一方、彼女の上半身は両手を駆使して、450秒後に臨時停止している輸送キャリッジ線路の124番ゲートに辿り着いた。彼女が折り返すことはおろか、上半身だけになった状態で輸送キャリッジの線路上に這い上がるなど、追跡者達は想像もしなかったようだ。ただ、上手く行けば機動力の高い下半身は途中で追いつくだろうという見積もりだったが、未だに現れないし、レーダーのレンジ内にすら入っていない。
「誠に申し訳ありませんが、緊急事故の為、本輸送キャリッジはここで臨時停止となります。ご迷惑をおかけいたします」
彼女も彼女で緊急事故なので、キャリッジの愚痴に耳を傾ける暇は無い。腕で身体を持ち上げてキャリッジに這い込み、床にあるメンテナンス用ハッチを見つけて、力いっぱい抉じ開けるのであった。ハッチの下はキャリッジのメイン・コンピューター。緊急事態によって、キャリッジとD-5セントラル・コントロールとの接続が切れた場合のみ、このメイン・コンピューターが自主運行の権限を獲得できるのだ。

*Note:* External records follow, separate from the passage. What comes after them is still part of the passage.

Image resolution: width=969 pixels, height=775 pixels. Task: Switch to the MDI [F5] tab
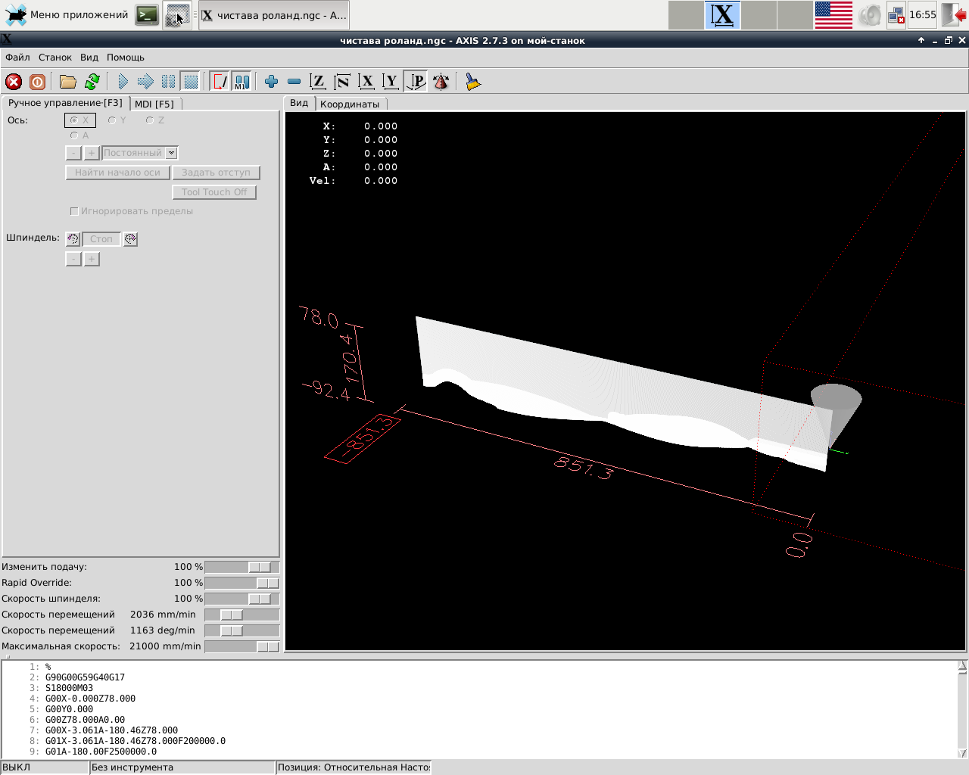click(154, 104)
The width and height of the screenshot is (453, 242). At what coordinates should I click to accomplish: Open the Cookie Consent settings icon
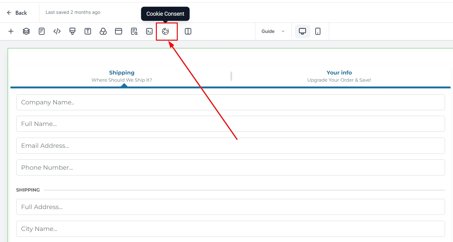pos(165,31)
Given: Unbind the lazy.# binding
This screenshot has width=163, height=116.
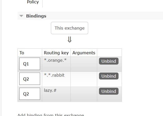Looking at the screenshot, I should click(x=108, y=91).
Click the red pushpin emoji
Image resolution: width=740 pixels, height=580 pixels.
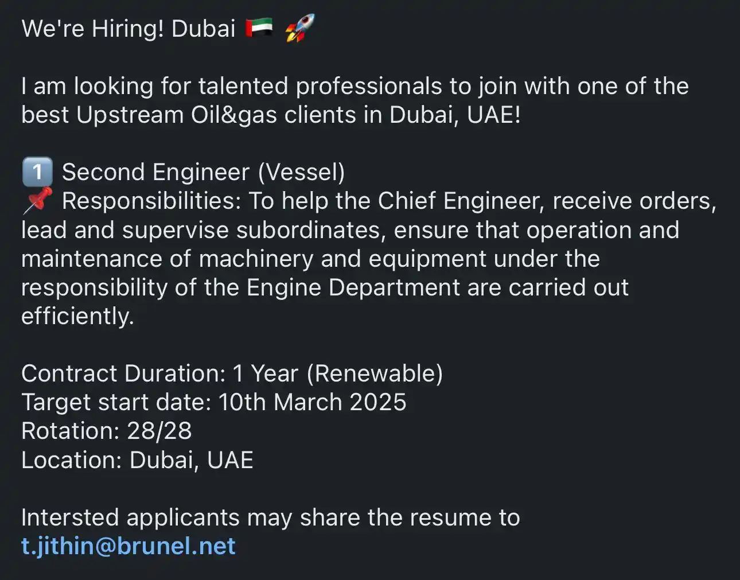pos(37,200)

彼女はまだD-5と接続中だから、キャリッジのD-5との接続を強制解除して、コントロールを引き継いでも、ただの再接続になるだけで、自主運行の権限は得られない。となると、彼女がメイン・コンピューターに丸ごと取って代わることで、キャリッジの動力システムをそのまま乗っ取るしかない。彼女はメイン・コンピューターの筐体を取り外し、回路の分析を始めるのであった。
分析が5%にも達さない内、彼女は妙な親近感を覚えるようになった。記憶の中に浮かび上がったのは、動力システムの仕様データ。サーペント強奪の時と一緒だ――彼女は知っていた。いつから?
でも彼女はもう、ここでこの問題について考える必要は無いと理解した。メイン・コンピューターの配線を全部外し、本体を抜いた後、彼女は身体を持ち上げ、指で腰部に内蔵されたコードを引き出して、下にある動力システムに繋げた。一瞬、両足が戻った感触が伝わってきた。もっと巨大で、もっと複雑な何かになっているが。
――疑問の答えは線路の先にある。彼女が軽く力を入れただけで、輸送キャリッジは再び発進し、艦尾へと向かって加速していくのであった。